PASSAGE TO READ -
━━━━━━━━━━
Trouble is, no mastery is so complete it can’t unravel.

Diving’s terrestrial cousin, gymnastics, reminded the world of this during the Olympics in Tokyo last year, when Simone Biles withdrew from the competition. The most decorated gymnast in history, with 25 world titles and seven Olympic golds to her name, just started getting lost in the air.

She had “the twisties,” an expression I’d never heard before but remembered very well (minus the Olympic pressure). Every acrobat does, in part because twisting is so much faster than somersaulting that you can’t visually spot your landing the way you would in a straight flip. You twist by feel, and you drill that feeling in through repetition. But sometimes, even the best-carved path develops potholes.

It doesn’t just happen to acrobats. In golf and cricket it’s called “the yips,” and often manifests as a wrist twitch that wreaks havoc on putts and bat swings. A famous case in baseball involved Mackey Sasser, a catcher for the New York Mets in the early 1990s who suddenly stopped being able to throw the ball to the pitcher. Every time he tried, he froze, pumping his arm three or four times before finally releasing, and then usually sending the ball wildly astray. None of his other skills were affected. He could still catch, bat and throw to anyone else on the field. This ended his career in his prime.

Sports psychologists call this Lost Move Syndrome. Think of it as the mother of all tics. It hasn’t gotten a lot of sympathy in the sporting world, where such breakdowns are typically regarded as a sign of weakness instead of what they really are: a uniquely visible expression of trauma.

Remember what Ms. Biles revealed to the world just before those Tokyo Olympics: the serial abuse she and so many of her teammates had suffered at the hands of their doctor, Larry Nassar. Decades after Mr. Sasser quit major-league baseball, a psychologist sought him out and excavated his past. It was revealed that when Mr. Sasser was 7, his little brother had dashed past him straight into an approaching car; the boy was pronounced dead on the scene, and though paramedics managed to resuscitate him, Mr. Sasser carried the guilt of failing to save his brother all his life.

Mr. Sasser also suffered major injuries throughout his life, some in the course of his baseball career and others completely unrelated. That’s the thing about trauma. It travels underground, like a forgotten wildfire that’s still smouldering through a forest’s roots, and one day, it erupts back into flame in a tree that’s nowhere near the initial spark.

It so happens that my brother did his master’s thesis on Lost Move Syndrome in diving. He surveyed 82 athletes from multiple countries and across all skill levels: 66 per cent reported having gone through some version of it. Clinical research into this is still in its infancy, but my brother speculated (both from personal experience and from decades of observation) that trauma isn’t the only contributing factor. Simply learning too much, too fast can do it. When you overwhelm those neural pathways, they tend to short-circuit.

“It’s a sort of mental breakdown,” he said, one that every coach has a responsibility not to inflict on their athletes. “The problem is that some kids can handle this without ever breaking down, and some kids can’t.”


I know which kind of kid I was. Do I want to find out which kind my daughter is? Nope. Thankfully, she put my heart at ease after her diving camp ended.

“Diving’s fun,” she said when we returned to Vancouver. “But it’s not great. It’s not like I want to be a diver.”

“You know, I’m glad to hear that,” I said.

Oblivious to my relief, she nodded and went on: “What I really want to be is a ballet dancer.”
━━━━━━━━━━
Stored items -
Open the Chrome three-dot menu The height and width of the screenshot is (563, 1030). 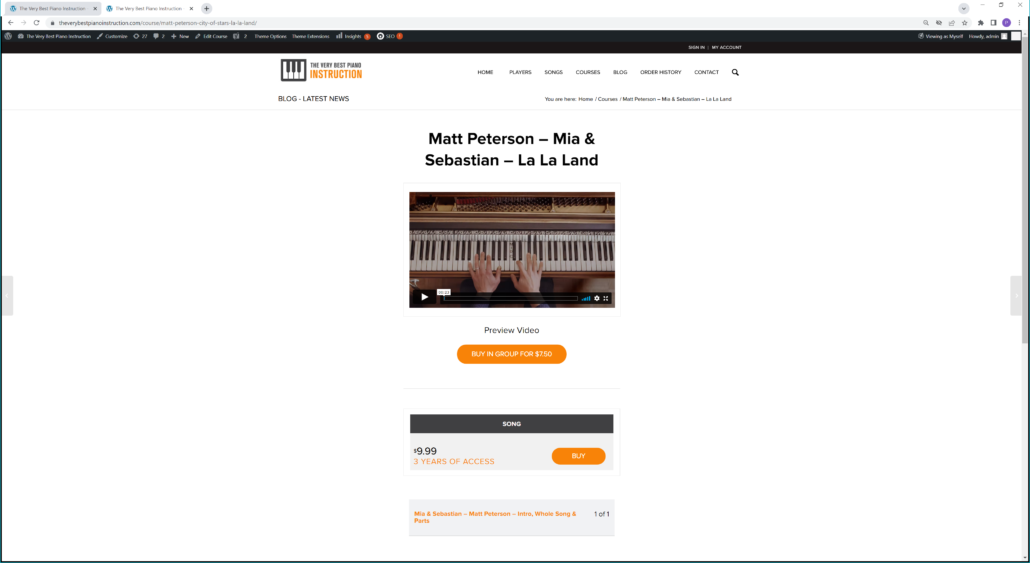pyautogui.click(x=1019, y=22)
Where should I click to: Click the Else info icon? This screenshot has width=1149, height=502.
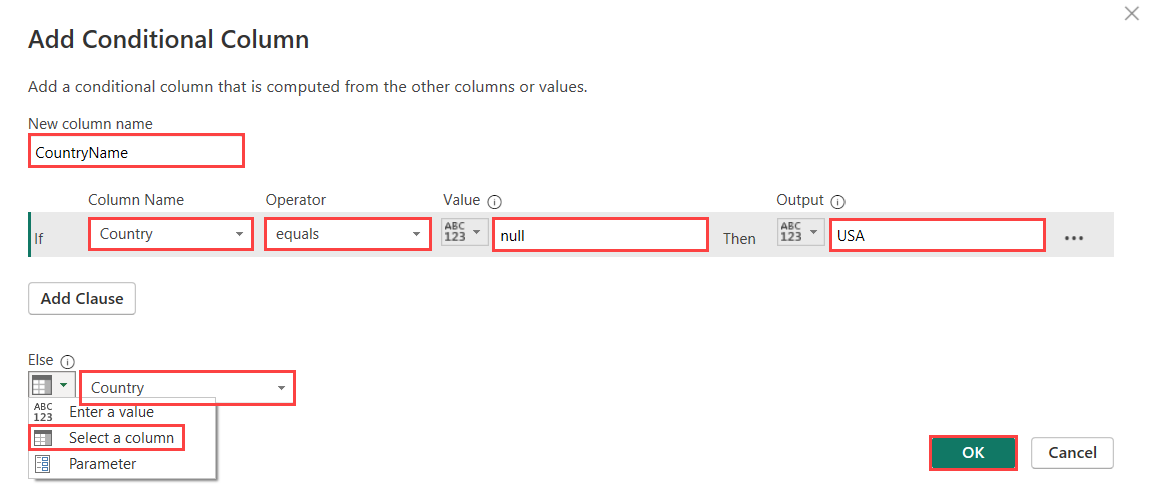(68, 361)
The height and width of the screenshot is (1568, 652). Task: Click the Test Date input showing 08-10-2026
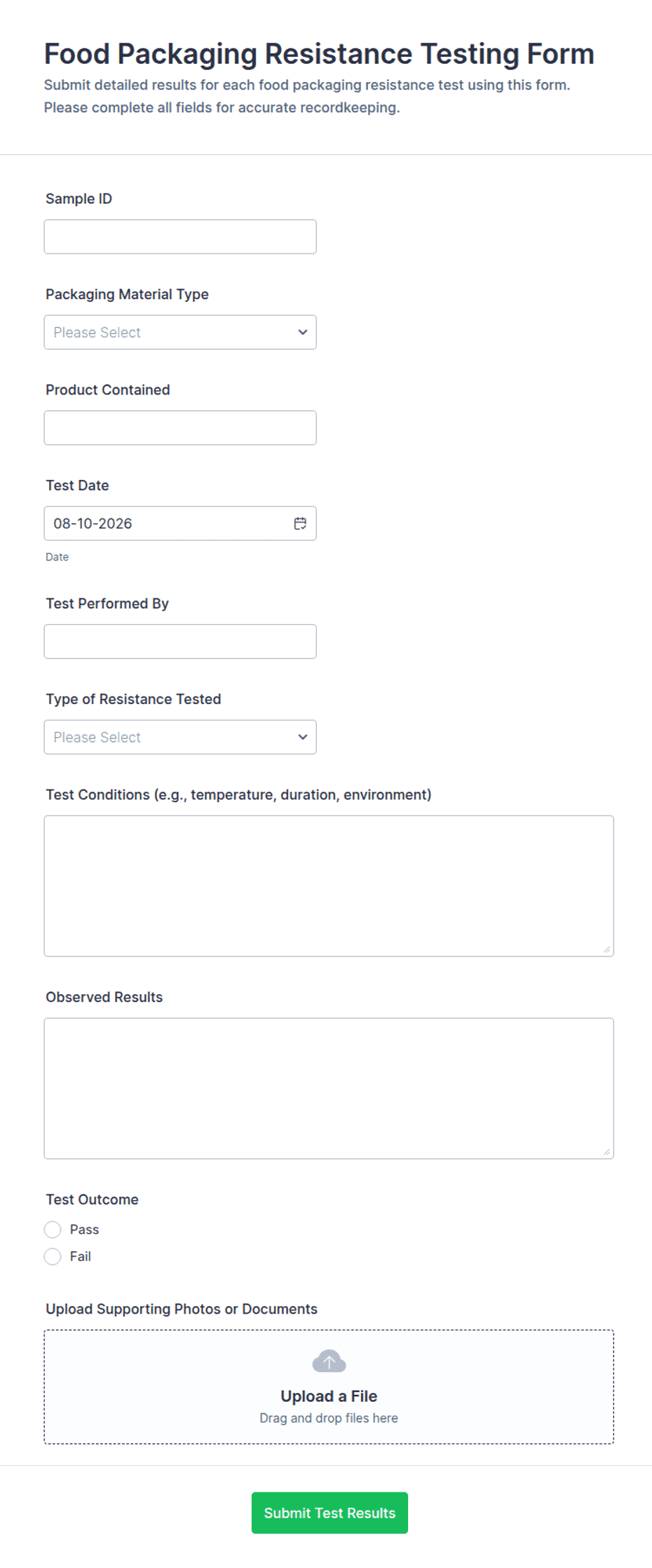180,523
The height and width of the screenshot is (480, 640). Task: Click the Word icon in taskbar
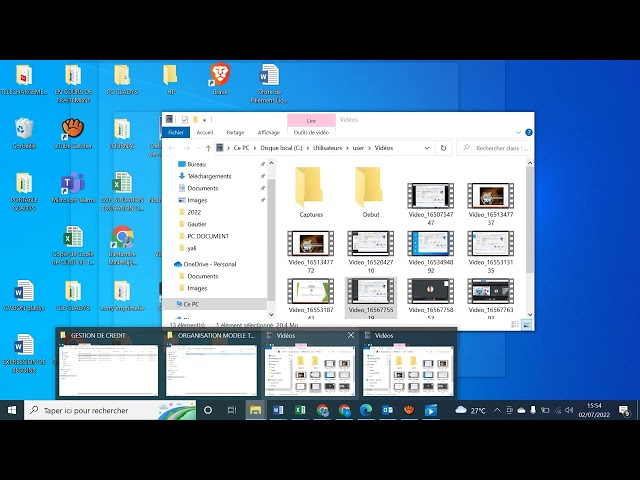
━━━━━━━━━━
LIST OF TASKS -
a) Using the passage on Lost Move Syndrome, decide whether each statement agrees with it. For each, answer yes or no and quote the words of the passage that decide it.
(i) Simone Biles has 25 world titles and seven Olympic golds.
(ii) Mackey Sasser lost the ability to catch the ball.
(iii) Of the 82 athletes surveyed for the thesis, 66 per cent reported going through some version of Lost Move Syndrome.
b) Name every person identified by name in the passage on Lost Move Syndrome.
c) Return the section of the passage on Lost Move Syndrome starting at "It so happens" and ending at "diving camp ended.".

RESULTS BY TASK -
a)
(i) Yes: "with 25 world titles and seven Olympic golds to her name"
(ii) No: "None of his other skills were affected. He could still catch, bat and throw to anyone else on the field."
(iii) Yes: "He surveyed 82 athletes from multiple countries and across all skill levels: 66 per cent reported having gone through some version of it."

b) Simone Biles, Mackey Sasser, Larry Nassar

c)
It so happens that my brother did his master’s thesis on Lost Move Syndrome in diving. He surveyed 82 athletes from multiple countries and across all skill levels: 66 per cent reported having gone through some version of it. Clinical research into this is still in its infancy, but my brother speculated (both from personal experience and from decades of observation) that trauma isn’t the only contributing factor. Simply learning too much, too fast can do it. When you overwhelm those neural pathways, they tend to short-circuit.

“It’s a sort of mental breakdown,” he said, one that every coach has a responsibility not to inflict on their athletes. “The problem is that some kids can handle this without ever breaking down, and some kids can’t.”


I know which kind of kid I was. Do I want to find out which kind my daughter is? Nope. Thankfully, she put my heart at ease after her diving camp ended.